** START OF Source data **

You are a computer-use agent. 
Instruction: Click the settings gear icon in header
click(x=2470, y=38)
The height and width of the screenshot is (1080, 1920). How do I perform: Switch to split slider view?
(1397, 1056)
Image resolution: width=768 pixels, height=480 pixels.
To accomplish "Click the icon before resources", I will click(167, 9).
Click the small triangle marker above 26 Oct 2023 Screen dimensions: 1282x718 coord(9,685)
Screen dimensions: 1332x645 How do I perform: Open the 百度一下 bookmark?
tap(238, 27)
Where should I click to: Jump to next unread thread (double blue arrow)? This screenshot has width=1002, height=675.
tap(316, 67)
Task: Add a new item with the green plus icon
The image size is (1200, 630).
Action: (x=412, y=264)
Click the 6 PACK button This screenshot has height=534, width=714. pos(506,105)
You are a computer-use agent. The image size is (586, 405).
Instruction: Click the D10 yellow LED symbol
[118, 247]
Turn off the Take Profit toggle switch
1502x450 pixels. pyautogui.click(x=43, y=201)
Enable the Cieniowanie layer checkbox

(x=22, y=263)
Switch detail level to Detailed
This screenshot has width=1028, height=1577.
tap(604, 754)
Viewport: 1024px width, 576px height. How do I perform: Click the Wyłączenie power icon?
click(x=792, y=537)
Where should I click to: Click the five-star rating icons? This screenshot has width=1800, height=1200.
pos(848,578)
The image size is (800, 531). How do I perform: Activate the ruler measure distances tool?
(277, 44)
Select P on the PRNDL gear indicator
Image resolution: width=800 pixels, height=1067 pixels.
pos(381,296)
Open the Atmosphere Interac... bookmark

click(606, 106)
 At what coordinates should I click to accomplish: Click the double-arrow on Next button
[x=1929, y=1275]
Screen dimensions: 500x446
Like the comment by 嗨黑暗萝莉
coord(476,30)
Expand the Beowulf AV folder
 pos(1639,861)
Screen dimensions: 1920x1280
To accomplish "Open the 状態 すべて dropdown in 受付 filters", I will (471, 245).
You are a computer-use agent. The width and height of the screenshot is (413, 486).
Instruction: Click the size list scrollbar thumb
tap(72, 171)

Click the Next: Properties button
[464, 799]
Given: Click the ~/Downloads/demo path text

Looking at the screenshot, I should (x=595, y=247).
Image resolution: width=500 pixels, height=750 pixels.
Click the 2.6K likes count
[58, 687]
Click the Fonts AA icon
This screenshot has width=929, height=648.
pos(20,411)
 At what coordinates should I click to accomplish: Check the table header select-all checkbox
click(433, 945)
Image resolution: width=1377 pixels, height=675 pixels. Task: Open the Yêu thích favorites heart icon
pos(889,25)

** END OF Source data **

Direction.
Edit the rows above by changing every "Screen dimensions" to "Screen size", and leave everything else unchanged.

Exercise output.
You are a computer-use agent. 
Instruction: Click the settings gear icon in header
click(x=2470, y=38)
The height and width of the screenshot is (1080, 1920). How do I perform: Switch to split slider view?
(1397, 1056)
Image resolution: width=768 pixels, height=480 pixels.
To accomplish "Click the icon before resources", I will click(167, 9).
Click the small triangle marker above 26 Oct 2023 Screen size: 1282x718 coord(9,685)
Screen size: 1332x645 How do I perform: Open the 百度一下 bookmark?
tap(238, 27)
Where should I click to: Jump to next unread thread (double blue arrow)? This screenshot has width=1002, height=675.
tap(316, 67)
Task: Add a new item with the green plus icon
The image size is (1200, 630).
Action: (x=412, y=264)
Click the 6 PACK button This screenshot has height=534, width=714. pos(506,105)
You are a computer-use agent. The image size is (586, 405).
Instruction: Click the D10 yellow LED symbol
[118, 247]
Turn off the Take Profit toggle switch
1502x450 pixels. pyautogui.click(x=43, y=201)
Enable the Cieniowanie layer checkbox

(x=22, y=263)
Switch detail level to Detailed
This screenshot has width=1028, height=1577.
tap(604, 754)
Viewport: 1024px width, 576px height. How do I perform: Click the Wyłączenie power icon?
click(x=792, y=537)
Where should I click to: Click the five-star rating icons? This screenshot has width=1800, height=1200.
pos(848,578)
The image size is (800, 531). How do I perform: Activate the ruler measure distances tool?
(277, 44)
Select P on the PRNDL gear indicator
Image resolution: width=800 pixels, height=1067 pixels.
pos(381,296)
Open the Atmosphere Interac... bookmark

click(606, 106)
 At what coordinates should I click to accomplish: Click the double-arrow on Next button
[x=1929, y=1275]
Screen size: 500x446
Like the comment by 嗨黑暗萝莉
coord(476,30)
Expand the Beowulf AV folder
 pos(1639,861)
Screen size: 1920x1280
To accomplish "Open the 状態 すべて dropdown in 受付 filters", I will (471, 245).
You are a computer-use agent. The width and height of the screenshot is (413, 486).
Instruction: Click the size list scrollbar thumb
tap(72, 171)

Click the Next: Properties button
[464, 799]
Given: Click the ~/Downloads/demo path text

Looking at the screenshot, I should (x=595, y=247).
Image resolution: width=500 pixels, height=750 pixels.
Click the 2.6K likes count
[58, 687]
Click the Fonts AA icon
This screenshot has width=929, height=648.
pos(20,411)
 At what coordinates should I click to accomplish: Check the table header select-all checkbox
click(433, 945)
Image resolution: width=1377 pixels, height=675 pixels. Task: Open the Yêu thích favorites heart icon
pos(889,25)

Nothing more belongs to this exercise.